Secondo Tim McDonald, architetto dell’umanità, co-creatore di CreatingIs, LLC e LIFEworking, “essere un buon leader richiede ascoltare più che parlare, agire per trasmettere agli altri i propri sentimenti e conoscere i sentimenti dei nostri dipendenti, accettare le differenze dei membri del team e condividere le emozioni”.

La seconda componente è la performance di un leader nell’affrontare le paure. C’è la paura razionale, come evitare un liquido caldo o fermarsi a un semaforo rosso. Ma c’è la paura irrazionale, quella che si pensa possa farci male ma che quando la affrontiamo consapevolmente ci rendiamo conto che, se succede, non può mettere in pericolo la nostra vita e, in alcuni casi, il risultato può essere benefico per noi.

Una delle paure irrazionali più comuni è preoccuparsi dei soldi, di non averne abbastanza, di non raggiungere l’obiettivo di vendita, di perdere il capitale. In realtà, non è qualcosa che influenzerà la vita. “È ora di raccontare una nuova storia sulla paura, una storia che sia razionale, perché abbiamo bisogno della paura razionale per proteggerci. Possiamo usare la paura per essere più creativi, più produttivi, con l’adrenalina che genera”

Tra gli effetti benefici della paura razionale ce ne sono tre: Consapevolezza, Azione e Comunità.

    • Consapevolezza: Per l’ex direttore della Comunità dell’Huffington Post, se uno è consapevole della paura irrazionale, permette di superarla e andare avanti. Come disse Albert Einstein, “l’importante è non smettere di fare domande. La curiosità ha una sua ragione d’essere. McDonald ha esemplificato il caso di un dipendente a cui è permesso di essere creativo per risolvere un progetto utilizzando le risorse a portata di mano, senza seguire una specifica “ricetta”. Questo crea spazio per l’innovazione.
    • Azione: Questo si riferisce alla scomposizione di grandi argomenti in piccoli compiti che possono essere completati in breve tempo, per sentire la soddisfazione di essere competenti e rendersi conto che l’impresa non era così grande come inizialmente percepito.
    • Comunità: Si tratta di costruire la fiducia. Molti non sanno nemmeno quale sia lo scopo dell’azienda per cui lavorano o il loro stesso scopo.

    I leader dovrebbero invitare i membri del loro team a condividere il pranzo, a fare amicizia fuori dall’ufficio, a conoscerli meglio, a sapere della loro vita, dei progetti personali di cui sono appassionati. Lo speaker ha invitato i 65 IT Master presenti a permettere al loro team di esprimersi liberamente sul lavoro e a mettere qualcuno come antagonista per contrastare gli scopi dell’azienda e il loro ruolo in essi.

    “Costruire la fiducia è uno degli obiettivi della creazione di comunità, dove i membri interagiscono. Se è necessario avere delle riunioni virtuali, esigete che abbiano il video aperto, perché questo è reale come può esserlo una chat a distanza.”

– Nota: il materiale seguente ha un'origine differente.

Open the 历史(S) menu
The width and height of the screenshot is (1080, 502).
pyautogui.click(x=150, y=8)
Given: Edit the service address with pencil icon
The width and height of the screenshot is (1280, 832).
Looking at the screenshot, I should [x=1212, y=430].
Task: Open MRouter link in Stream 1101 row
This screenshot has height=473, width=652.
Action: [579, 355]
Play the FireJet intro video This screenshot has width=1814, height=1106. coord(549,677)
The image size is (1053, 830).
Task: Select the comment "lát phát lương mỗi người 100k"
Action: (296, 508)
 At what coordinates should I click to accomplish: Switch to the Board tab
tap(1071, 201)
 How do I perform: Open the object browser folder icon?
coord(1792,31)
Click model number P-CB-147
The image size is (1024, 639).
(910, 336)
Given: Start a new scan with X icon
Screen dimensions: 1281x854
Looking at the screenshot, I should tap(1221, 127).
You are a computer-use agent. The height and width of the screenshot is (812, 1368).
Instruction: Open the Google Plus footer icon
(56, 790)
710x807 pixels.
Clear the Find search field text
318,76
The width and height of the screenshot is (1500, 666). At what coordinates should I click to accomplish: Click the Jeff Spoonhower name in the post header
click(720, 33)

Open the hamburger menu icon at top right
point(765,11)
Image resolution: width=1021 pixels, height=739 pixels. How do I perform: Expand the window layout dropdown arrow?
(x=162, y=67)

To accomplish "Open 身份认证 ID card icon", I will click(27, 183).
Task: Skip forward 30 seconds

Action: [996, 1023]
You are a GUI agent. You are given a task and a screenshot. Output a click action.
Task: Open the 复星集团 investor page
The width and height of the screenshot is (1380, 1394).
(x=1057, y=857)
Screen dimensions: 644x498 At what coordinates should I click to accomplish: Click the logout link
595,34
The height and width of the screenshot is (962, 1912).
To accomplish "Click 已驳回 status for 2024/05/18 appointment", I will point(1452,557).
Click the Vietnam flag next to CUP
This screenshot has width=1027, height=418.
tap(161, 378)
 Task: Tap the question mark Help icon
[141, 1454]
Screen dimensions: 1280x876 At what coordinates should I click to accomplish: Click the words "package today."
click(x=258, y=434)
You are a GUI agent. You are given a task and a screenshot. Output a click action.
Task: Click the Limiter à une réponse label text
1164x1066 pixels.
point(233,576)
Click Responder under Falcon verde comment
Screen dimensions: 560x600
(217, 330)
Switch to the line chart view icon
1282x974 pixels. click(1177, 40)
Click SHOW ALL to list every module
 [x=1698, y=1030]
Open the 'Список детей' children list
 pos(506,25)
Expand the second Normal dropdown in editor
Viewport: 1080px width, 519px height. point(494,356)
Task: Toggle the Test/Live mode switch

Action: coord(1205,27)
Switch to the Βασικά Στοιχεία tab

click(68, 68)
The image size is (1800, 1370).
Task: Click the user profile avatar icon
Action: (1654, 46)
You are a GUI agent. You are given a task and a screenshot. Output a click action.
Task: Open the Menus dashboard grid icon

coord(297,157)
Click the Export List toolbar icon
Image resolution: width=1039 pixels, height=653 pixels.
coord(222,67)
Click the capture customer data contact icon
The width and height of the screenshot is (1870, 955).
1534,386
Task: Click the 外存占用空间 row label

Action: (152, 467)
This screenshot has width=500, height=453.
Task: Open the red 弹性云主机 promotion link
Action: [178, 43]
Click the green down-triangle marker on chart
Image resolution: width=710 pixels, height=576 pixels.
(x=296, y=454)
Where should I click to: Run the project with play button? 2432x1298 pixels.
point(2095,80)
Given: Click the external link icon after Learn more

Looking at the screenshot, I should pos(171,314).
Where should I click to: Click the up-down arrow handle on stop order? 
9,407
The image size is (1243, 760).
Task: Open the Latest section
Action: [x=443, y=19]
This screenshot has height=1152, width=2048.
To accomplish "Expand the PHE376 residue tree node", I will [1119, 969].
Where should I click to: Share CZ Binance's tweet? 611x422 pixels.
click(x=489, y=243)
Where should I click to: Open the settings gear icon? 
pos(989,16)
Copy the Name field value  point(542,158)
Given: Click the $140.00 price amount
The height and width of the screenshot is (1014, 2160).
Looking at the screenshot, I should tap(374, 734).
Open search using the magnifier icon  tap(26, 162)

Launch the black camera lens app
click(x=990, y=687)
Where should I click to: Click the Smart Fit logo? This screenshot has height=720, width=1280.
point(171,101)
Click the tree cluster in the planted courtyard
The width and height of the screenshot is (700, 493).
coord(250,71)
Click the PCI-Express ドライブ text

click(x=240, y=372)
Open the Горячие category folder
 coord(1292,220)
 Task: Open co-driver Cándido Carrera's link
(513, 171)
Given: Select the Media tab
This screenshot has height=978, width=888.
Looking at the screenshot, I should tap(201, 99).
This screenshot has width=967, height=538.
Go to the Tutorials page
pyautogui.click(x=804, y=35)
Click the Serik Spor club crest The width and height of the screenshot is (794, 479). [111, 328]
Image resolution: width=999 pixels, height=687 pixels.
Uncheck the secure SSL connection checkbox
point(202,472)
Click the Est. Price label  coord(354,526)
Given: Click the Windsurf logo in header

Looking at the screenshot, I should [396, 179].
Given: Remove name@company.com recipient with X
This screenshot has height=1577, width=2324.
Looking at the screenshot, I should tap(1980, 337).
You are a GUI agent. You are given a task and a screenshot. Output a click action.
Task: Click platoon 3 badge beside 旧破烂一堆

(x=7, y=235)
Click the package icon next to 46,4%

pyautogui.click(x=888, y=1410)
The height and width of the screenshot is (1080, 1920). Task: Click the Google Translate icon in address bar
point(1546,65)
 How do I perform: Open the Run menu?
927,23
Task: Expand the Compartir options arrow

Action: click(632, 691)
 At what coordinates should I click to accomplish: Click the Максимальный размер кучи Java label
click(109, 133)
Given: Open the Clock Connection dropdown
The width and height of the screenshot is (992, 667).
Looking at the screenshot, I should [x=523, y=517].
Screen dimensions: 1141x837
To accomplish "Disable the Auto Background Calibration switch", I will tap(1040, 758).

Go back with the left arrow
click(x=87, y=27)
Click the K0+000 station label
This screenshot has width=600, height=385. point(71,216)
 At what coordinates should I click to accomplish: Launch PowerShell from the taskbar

    In breve, una leadership efficace è agire, imparare e accettare. La paura deve essere identificata come razionale e irrazionale e da lì usare i suoi effetti positivi per generare consapevolezza, agire per ascoltare e imparare, e costruire la comunità. L’altro elemento è la fiducia, che si ottiene imparando ad ascoltare, condividendo i propri sentimenti, creando identità e includendoli nella conversazione.